Personal information
- Born: 22 November 2006 (age 19) Khouribga, Morocco

Sport
- Sport: Athletics
- Event: Sprint

Achievements and titles
- Personal best: 400 m: 45.10 (2026);

Medal record
Men's athletics
Representing Italy
European Championships
| Gold medal – first place | 2026 Birmingham | 4 × 400 m relay |

= Mohamed Soudassi =

Italian sprinter (born 2006)

Mohamed Soudassi (born 22 November 2006) is an Italian sprinter. He was part of the Italy men's 4 × 400 metres team that set an Italian record and championships record at the 2026 European Athletics Championships.

==Biography==
Born in Khouribga, Morocco, he moved to Sicily at an early age with his family. He grew up in Avola from the age of one year-old.

Soudassi took up athletics in 2022, He is a member of Atletica Avola and also trained in Solarino with Pasquale Aparo and Tonino Nastasi, then with Salvatore Dell'Aquila's Siracusatletica and then became coached by Pasquale Aparos. In July 2026, he became the Italian U23 champion in the 400 metres as 19 year-old. His winning time of 45.10 seconds moved him to fifth on the Italian all-time list, and second all-time in the Italian U23 category. He had entered the championships with a personal best of 46.26 seconds. Later that month, he placed sixth in the final of the 400 metres at the senior Italian Athletics Championships with 46.09 seconds.

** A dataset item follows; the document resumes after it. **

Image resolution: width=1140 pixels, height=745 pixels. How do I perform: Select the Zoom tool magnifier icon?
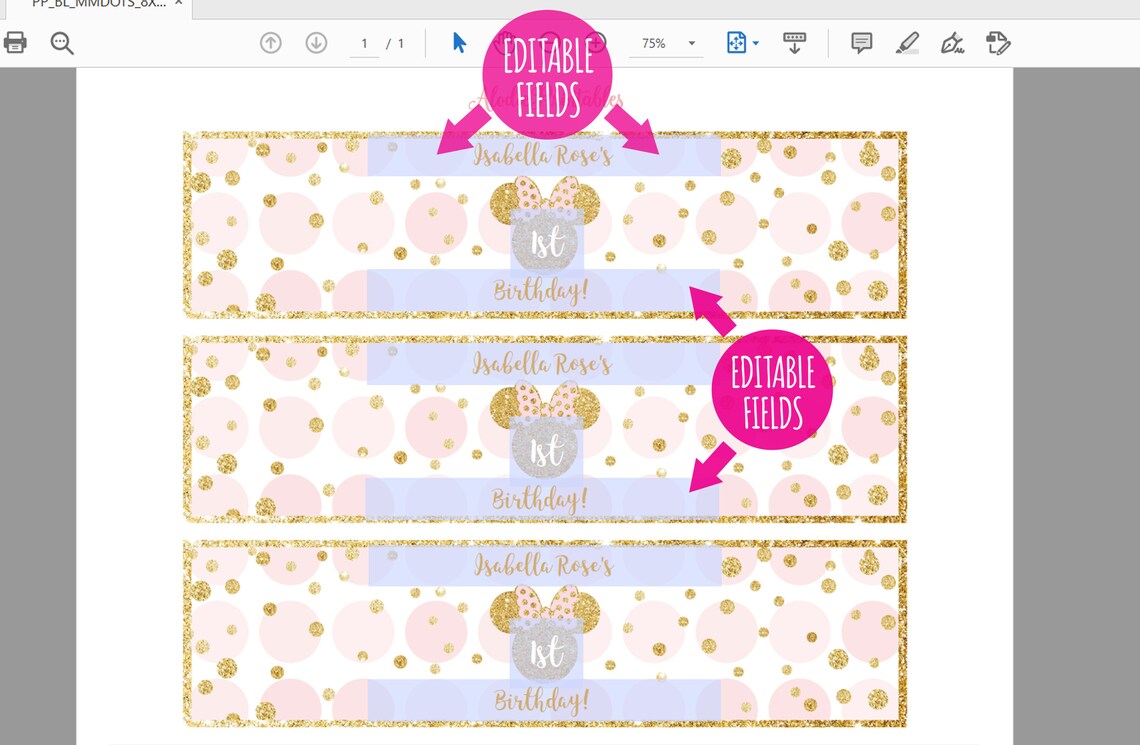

Named in the Italian team for the 2026 European Athletics Championships in Birmingham, England, on the opening day of the championships he was part of the Italian team which placed sixth in the mixed 4 × 400 metres relay. On 14 August, Soudassi, Edoardo Scotti, Luca Sito and Lorenzo Benati were the Italian team which set a new championship record of 2:58.10 in the preliminary round of the men's 4 × 400 metres relay, bettering the 2:58.22 of Great Britain set in Split in 1990. The time also improved the Italian national record of 2:58.81 set in Tokyo at the Olympic Games in 2021.